• Chapitre 8 : L'étranger : Résurrection

    Je cligne des yeux en émergeant de mon récit. Quelle soif !
    La taverne s'est peu à peu vidée de ses occupants. Du fol âtre, il ne reste qu'un petit tas de braises orangées qui agonisent tranquillement dans l'indifférence générale. Éparpillés dans la salle, une poignée de types trop hagards ou trop saouls pour se lever qui ne prêtent sans doute qu'une demi-oreille à mon verbiage. La plupart sont perdus dans des conversations marmonnantes dont ils ont sans doute oublié jusqu'au sujet. Avec leurs traits empâtés et leurs yeux rougis, ils se rejoignent dans la grande farandole des gueules de bois en gestation. Ca et là, d'autres ronflent chaotiquement, tombés dans les bras de Morphée dans des postures improbables...et souvent bavouillantes. Bastre ! Il est si tard que ça ou alors je suis barbant à ce point ?
    Promenant mon regard sur l'assistance décomposée, je profite de cette pause pour me désaltérer à longs traits. Je crois que c'est assez pour cette nuit. Je commence à remballer mes cliques et mes claques pour quitter la salle moite lorsqu'une voix rauque s'élève d'un recoin sombre.


    - Oh le scribe, ne pars pas au milieu de ton récit, je veux la suite.

    Uh ? Un pied se détend pour propulser une chaise libre dans ma direction. Le raclement soudain du bois sur le plancher inégal provoque son petit effet. Quelques têtes se tournent. Un gros lard ouvre un oeil vitreux. "Et un zsac de zsciure de bois ! Trois zétoiles...". Rien de sensationnel.
    Encore un peu transporté par la frénésie de mon récit, je me déplace, chope en pogne pour rejoindre ce buveur curieux noyé dans les ombres.

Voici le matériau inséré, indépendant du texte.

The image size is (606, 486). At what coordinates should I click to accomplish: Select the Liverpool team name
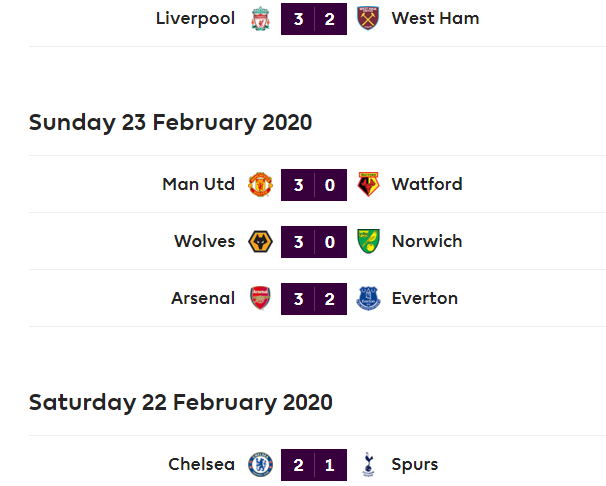(x=196, y=19)
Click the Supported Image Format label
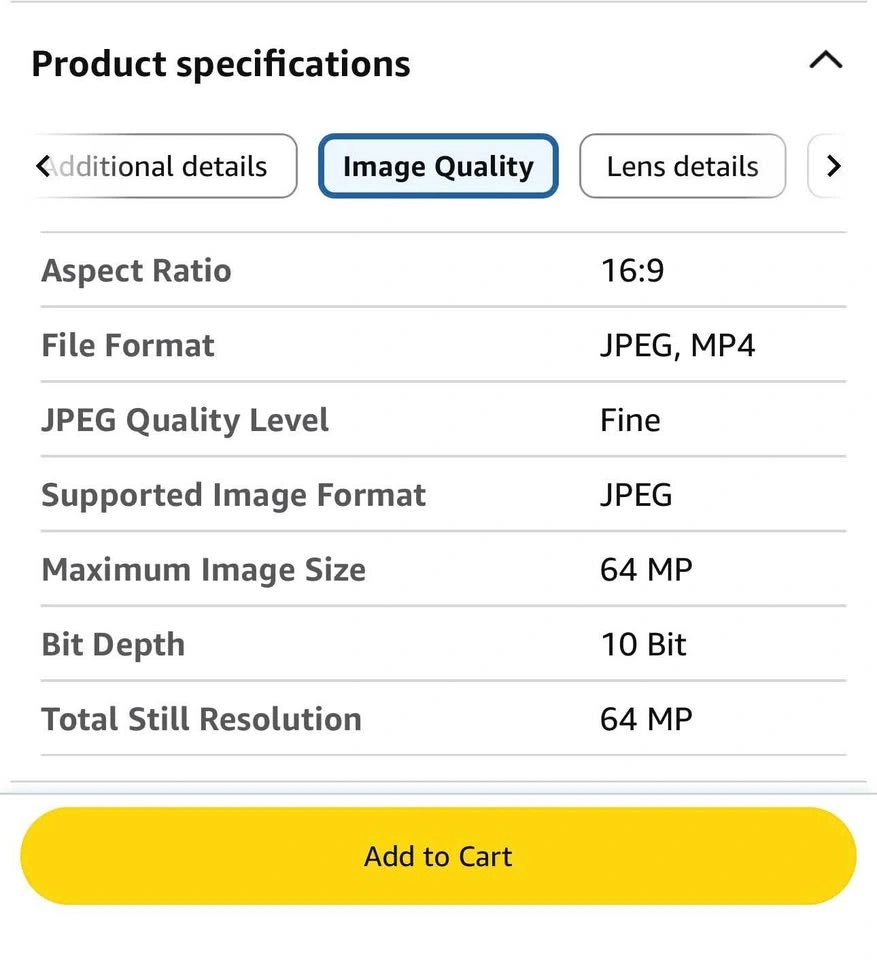Image resolution: width=877 pixels, height=960 pixels. (234, 495)
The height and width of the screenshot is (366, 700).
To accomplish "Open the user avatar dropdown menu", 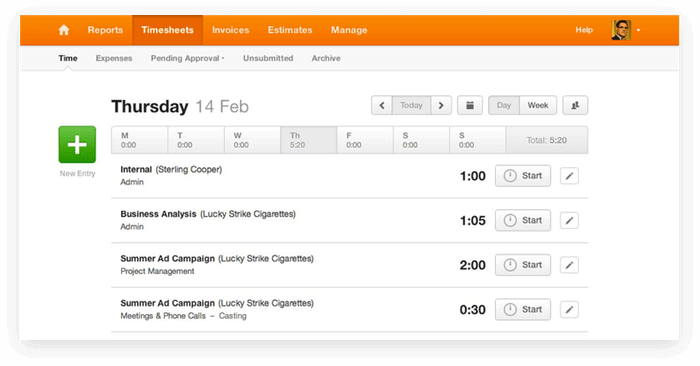I will 626,30.
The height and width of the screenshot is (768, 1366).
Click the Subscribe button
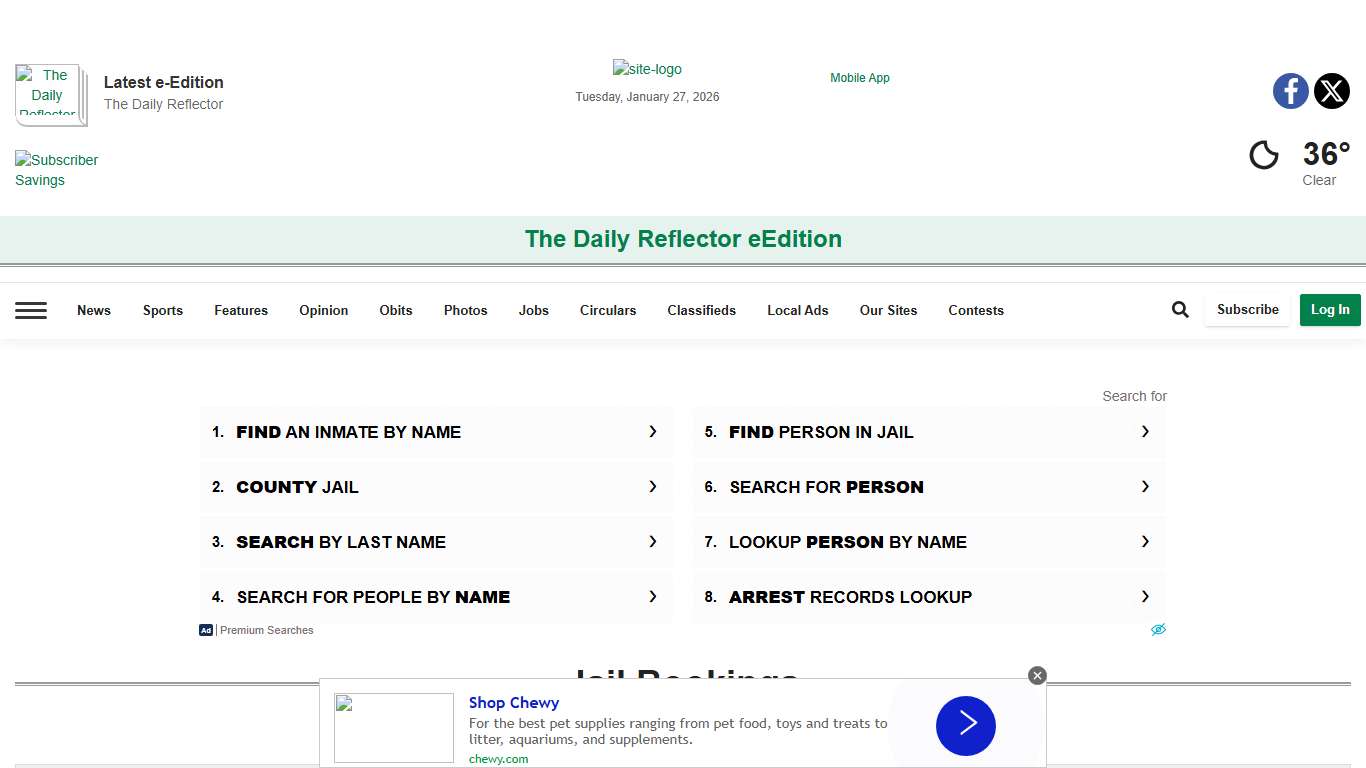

De plus près, le mystère s'étiole comme neige au soleil. Un badaud banal et badin entre deux âges avec son lot de rides et de poils sur la figure. Une bouche tombante sur les extrémités et un nez pendu au milieu de son visage comme une anomalie de la nature. Bah...qui suis-je pour juger de l'esthétisme de mon prochain ? Pour autant que je sache, ma tête de buisson rayée de cicatrices rosées ne doit pas être bien plus charismatique.


    - C'est une histoire pas banale...il y a une suite ?
    - Hmm..oh sans doute.
    - Pourquoi ne pas continuer dans ce cas ?
    - D'accord, je suppose que je n'ai rien d'autre à faire pour le moment.

    Prenant place en face de lui, j'avale une nouvelle lampée de mousse acre. Hum où en étais-je ? L'autre ne moufte plus, patient et étonnamment attentif. Je me frotte l'oeil gauche avec conviction avant de reprendre :

    - "Cette empoignade m'avait laissé un goût amer sur la langue, mais nous avions réussi. Nous pouvions rentrer dans notre monde pour retrouver nos corps. Il ne restait qu'à avancer dans la lueur ondoyante.

    Pénétrer dans le portail nous a procuré la même sensation que celle de plonger en apnée. Pris d'une brève poussée de panique, j'ai eu du mal à respirer pendant plusieurs battements de cœur avant de réussir à reprendre le contrôle de mes poumons.
    Des fragments de mon voyage aller me revenaient par fragments. Je me souvenais d'une longue et pénible pente verglacée. Le retour s'annonçait difficile. Le passage pouvait s'assimiler à un col enneigé battu par des vents mugissants sans relâche. Mes petites sandales toutes mignonnes s'enfonçaient dans une épaisse couche de neige. Vraiment pas idéal pour crapahuter. Nous avons cheminé clopin-clopant comme deux éclopés.


    - Au fait...qu'est ce que tu voulais dire par "il est toujours trop tard pour choisir" ?
    - Heu, ça m'a semblé approprié. Pour marquer le coup quoi (un petit rire sec). Enfin je veux dire que ça m'est venu d'un coup.
    - Ah.
    - Oui.
    - Ca ne voulait rien dire.
    - Je sais.

    Mutisme morose. Nous avions pas mal reçu l'un et l'autre, mais je crois que nous étions surtout affligés par les derniers évènements. Après tout, la Mort est une porte qui se laisse entrouvrir sans un bruit... L'analogie avec notre propre progression était perceptible. J'ai jeté un œil du coté de ma compagne. A présent révélé, le visage de Thrace offrait un spectacle pour le moins étrange.
    Ses traits coulaient comme de l'eau mais son expression ne changeait pas pour autant. J'aurais pourtant juré y entrevoir des mouvements, comme une rivière parfois troublée par un écueil. Il m'était presque aussi difficile de déchiffrer ses mimiques songeuses qu'avant. Le flux partait de la racine de ses cheveux, épousait le contour de ses fines arcades sourcilières, ruisselait le long de ses pommettes rebondies et de sa mâchoire avant de se couler le long de sa gorge pour disparaître à la naissance de sa poitrine.
    La jeune ... fille (?) a dû percevoir mon examen et s'est arrêtée subitement. Bon, pas la peine de tournoyer autour du pot, je brûlais de savoir à quel type de rose j'avais affaire.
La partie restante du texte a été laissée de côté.